The same goes with his trashing on Wayne Gilchrest, the a former Representative from Maryland. He was a moderate Republican in a blue area, which should be seen as a good thing. Not with these folks. He was a RINO, and the Club for Growth ran a candidate to unseat him in a primary, who was later trounced by a Democrat.

Political parties are always dealing with the tension between those who are the dogmatists and those who are pragmatists. In the 80s and 90s, the Democrats were fighting amongst themselves, with the New Deal dogmatists on the one side and the New Democrat pragmatists on the other. In the end, the pragmatists were able to win the day and elect one of their own, Bill Clinton, to the presidency.

While this isn't a perfect analogy, (the New Democrats are not as strong as they once were and the New Dealers are back in power) it might explain the situation the GOP is in. The dogmatists are in control and looking for heretics to expell.
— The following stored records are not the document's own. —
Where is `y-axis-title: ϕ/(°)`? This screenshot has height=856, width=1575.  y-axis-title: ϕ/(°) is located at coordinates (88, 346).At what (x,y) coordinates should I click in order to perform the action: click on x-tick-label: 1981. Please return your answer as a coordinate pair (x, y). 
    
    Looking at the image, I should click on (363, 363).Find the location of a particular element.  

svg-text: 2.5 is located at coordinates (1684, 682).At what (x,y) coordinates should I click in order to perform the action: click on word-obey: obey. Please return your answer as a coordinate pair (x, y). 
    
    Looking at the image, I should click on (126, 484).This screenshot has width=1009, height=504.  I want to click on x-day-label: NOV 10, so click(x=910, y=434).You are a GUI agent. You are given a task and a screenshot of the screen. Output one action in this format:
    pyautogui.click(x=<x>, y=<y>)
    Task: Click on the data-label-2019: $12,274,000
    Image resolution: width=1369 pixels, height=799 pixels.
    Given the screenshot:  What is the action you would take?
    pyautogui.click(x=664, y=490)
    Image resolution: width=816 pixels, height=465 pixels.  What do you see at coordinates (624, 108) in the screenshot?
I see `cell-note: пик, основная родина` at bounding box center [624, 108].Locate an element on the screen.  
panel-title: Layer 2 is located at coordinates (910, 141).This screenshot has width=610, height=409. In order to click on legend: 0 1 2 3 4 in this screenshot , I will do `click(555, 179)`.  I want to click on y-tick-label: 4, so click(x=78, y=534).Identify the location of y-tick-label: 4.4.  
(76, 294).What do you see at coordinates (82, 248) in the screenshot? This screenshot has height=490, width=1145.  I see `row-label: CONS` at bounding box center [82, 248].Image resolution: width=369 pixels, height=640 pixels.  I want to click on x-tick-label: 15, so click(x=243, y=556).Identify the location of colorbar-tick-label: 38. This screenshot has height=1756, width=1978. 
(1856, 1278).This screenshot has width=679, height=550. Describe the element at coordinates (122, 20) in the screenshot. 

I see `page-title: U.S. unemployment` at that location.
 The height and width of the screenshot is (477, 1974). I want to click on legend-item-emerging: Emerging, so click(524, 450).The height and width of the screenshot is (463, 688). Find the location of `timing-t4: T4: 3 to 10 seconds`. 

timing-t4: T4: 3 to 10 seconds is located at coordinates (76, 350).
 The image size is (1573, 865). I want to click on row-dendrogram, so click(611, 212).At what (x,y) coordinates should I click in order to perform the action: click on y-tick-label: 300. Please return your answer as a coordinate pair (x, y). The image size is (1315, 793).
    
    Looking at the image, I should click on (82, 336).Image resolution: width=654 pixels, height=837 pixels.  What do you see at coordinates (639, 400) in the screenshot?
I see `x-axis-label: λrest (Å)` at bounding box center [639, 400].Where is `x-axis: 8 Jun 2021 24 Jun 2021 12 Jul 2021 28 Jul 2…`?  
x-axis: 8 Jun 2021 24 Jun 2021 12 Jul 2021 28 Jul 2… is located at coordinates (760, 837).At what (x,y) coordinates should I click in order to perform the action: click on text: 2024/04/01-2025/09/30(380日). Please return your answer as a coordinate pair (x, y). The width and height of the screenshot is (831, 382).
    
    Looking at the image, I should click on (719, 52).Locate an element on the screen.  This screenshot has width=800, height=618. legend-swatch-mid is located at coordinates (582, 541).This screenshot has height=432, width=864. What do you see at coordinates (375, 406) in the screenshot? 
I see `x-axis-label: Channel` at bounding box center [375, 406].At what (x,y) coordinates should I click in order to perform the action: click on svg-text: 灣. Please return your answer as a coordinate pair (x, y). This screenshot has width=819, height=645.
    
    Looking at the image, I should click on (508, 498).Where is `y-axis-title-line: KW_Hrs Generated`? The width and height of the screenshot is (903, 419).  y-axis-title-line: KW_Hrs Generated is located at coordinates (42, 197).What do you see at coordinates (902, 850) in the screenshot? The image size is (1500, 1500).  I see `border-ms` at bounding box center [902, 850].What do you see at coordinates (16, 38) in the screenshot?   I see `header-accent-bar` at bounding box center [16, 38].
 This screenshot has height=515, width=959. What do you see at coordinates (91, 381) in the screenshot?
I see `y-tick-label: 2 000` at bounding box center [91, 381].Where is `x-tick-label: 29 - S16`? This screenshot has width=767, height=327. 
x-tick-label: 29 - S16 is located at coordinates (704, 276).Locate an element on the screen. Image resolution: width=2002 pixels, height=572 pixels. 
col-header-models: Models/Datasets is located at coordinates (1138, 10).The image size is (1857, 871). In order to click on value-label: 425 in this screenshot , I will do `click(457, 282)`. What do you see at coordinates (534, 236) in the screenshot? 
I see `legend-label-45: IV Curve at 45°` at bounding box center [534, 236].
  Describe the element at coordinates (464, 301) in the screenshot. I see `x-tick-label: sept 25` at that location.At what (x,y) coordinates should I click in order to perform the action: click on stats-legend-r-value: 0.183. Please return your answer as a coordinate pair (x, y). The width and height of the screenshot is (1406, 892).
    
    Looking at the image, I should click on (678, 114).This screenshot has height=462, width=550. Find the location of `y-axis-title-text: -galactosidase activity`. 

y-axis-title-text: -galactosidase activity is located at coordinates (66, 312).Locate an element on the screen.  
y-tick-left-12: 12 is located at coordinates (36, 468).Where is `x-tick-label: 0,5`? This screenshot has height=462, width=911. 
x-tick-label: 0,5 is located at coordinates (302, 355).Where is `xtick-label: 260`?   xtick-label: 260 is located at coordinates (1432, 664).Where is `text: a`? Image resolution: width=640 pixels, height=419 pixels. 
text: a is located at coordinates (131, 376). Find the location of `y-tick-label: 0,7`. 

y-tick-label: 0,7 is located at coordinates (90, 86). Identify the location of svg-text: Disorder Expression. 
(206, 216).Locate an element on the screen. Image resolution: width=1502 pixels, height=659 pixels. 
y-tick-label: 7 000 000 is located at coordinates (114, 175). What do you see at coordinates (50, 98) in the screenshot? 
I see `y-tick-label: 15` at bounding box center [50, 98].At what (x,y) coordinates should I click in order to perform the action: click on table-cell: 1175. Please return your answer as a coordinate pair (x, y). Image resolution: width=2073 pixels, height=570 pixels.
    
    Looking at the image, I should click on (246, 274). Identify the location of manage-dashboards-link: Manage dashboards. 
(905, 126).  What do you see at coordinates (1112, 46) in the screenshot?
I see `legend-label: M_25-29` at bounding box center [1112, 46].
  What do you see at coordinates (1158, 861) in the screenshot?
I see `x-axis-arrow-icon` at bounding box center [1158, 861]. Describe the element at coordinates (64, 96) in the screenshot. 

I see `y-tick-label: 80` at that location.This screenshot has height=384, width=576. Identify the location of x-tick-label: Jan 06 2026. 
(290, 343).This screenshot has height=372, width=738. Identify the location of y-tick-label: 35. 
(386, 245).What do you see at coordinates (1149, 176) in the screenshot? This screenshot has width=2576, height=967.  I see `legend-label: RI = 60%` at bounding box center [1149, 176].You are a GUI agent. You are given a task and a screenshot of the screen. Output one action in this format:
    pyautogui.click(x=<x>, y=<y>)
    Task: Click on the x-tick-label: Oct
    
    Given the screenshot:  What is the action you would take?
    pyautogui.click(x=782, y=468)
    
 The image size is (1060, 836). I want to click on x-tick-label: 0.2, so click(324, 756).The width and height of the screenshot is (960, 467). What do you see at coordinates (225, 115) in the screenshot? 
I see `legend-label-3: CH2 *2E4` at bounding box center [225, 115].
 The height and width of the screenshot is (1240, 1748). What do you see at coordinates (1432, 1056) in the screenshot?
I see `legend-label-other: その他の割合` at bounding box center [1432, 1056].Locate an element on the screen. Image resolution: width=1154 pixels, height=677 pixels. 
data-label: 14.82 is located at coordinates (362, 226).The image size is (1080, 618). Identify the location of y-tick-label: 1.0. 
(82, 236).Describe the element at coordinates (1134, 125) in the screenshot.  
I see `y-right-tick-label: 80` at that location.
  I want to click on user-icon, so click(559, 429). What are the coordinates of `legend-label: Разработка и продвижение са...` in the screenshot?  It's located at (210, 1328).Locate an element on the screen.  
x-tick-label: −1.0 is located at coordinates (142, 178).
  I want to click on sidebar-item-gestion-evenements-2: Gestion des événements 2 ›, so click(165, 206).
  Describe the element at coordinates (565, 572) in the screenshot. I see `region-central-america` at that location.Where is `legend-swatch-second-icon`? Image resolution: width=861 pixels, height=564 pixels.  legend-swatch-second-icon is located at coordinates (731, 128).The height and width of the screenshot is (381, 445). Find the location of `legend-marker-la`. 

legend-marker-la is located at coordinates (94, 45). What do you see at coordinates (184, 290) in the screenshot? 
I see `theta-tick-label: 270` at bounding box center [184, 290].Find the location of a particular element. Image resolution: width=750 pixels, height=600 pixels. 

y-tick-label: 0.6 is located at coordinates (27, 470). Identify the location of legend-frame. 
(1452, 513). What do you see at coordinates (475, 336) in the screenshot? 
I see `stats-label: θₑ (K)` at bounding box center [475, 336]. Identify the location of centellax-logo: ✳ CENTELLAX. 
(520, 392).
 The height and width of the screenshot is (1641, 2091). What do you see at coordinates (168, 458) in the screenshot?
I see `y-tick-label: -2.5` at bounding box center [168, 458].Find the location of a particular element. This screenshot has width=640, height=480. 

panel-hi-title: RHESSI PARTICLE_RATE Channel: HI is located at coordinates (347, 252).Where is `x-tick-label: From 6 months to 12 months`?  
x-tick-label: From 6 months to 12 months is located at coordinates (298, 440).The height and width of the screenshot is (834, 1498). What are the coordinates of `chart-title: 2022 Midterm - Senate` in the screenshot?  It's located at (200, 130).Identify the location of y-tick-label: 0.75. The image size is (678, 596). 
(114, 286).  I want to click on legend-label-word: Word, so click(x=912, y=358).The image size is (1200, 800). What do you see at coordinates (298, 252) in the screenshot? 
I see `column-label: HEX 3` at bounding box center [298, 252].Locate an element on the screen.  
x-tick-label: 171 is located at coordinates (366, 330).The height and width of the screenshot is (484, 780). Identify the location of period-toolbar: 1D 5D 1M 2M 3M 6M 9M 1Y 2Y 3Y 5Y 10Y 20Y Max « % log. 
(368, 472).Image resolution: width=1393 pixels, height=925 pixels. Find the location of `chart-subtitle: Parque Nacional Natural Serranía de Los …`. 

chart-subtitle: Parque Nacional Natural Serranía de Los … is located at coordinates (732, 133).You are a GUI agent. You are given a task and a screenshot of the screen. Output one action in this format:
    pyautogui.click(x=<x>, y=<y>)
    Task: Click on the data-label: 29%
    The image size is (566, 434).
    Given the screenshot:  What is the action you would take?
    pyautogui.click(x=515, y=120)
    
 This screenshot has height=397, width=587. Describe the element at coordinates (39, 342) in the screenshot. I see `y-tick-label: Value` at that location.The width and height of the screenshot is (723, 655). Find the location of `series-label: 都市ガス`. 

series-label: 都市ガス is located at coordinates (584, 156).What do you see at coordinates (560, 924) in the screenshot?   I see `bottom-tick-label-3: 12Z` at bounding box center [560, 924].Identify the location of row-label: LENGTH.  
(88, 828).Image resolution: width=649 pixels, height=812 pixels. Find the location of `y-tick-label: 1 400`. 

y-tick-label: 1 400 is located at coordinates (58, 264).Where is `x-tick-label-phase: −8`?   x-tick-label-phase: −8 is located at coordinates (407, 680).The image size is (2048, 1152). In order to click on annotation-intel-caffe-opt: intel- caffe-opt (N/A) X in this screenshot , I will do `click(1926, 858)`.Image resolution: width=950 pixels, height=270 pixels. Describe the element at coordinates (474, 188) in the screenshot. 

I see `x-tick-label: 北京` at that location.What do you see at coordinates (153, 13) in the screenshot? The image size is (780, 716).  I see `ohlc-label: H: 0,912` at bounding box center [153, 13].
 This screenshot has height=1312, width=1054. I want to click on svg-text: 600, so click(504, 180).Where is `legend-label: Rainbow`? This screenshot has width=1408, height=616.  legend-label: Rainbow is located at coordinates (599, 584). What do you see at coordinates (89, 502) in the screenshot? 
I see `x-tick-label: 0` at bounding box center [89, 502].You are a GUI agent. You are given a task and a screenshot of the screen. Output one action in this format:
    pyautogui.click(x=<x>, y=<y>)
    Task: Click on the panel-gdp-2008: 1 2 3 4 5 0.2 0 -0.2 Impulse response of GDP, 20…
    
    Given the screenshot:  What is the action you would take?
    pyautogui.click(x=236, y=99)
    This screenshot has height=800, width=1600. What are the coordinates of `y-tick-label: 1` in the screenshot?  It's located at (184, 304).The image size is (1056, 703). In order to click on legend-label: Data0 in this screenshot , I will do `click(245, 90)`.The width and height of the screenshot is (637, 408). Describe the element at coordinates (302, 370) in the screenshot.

But after several losses, people are going to want to win instead of just holding on to principle. For conservatism in the US to grow, it has to become more pragmatic, more willing to open itself up to differing strains (there is more than one way to be conservative). This doesn't mean becoming liberals, but trying to figure out how to be conservative in a different age.

Our conservatism is to small. It's time to dream big.

1 comment:

Steve Nizer said...

I think an earleir post of yours made a lot of sense. Develop a 435 district strategy and rely less on national platforms. If you're a pro-life zealot, you're probably not going to be a great fit for a district in Rhode Island. Conversely, a liberal Republican wouldn't be a good fit in a place like Utah.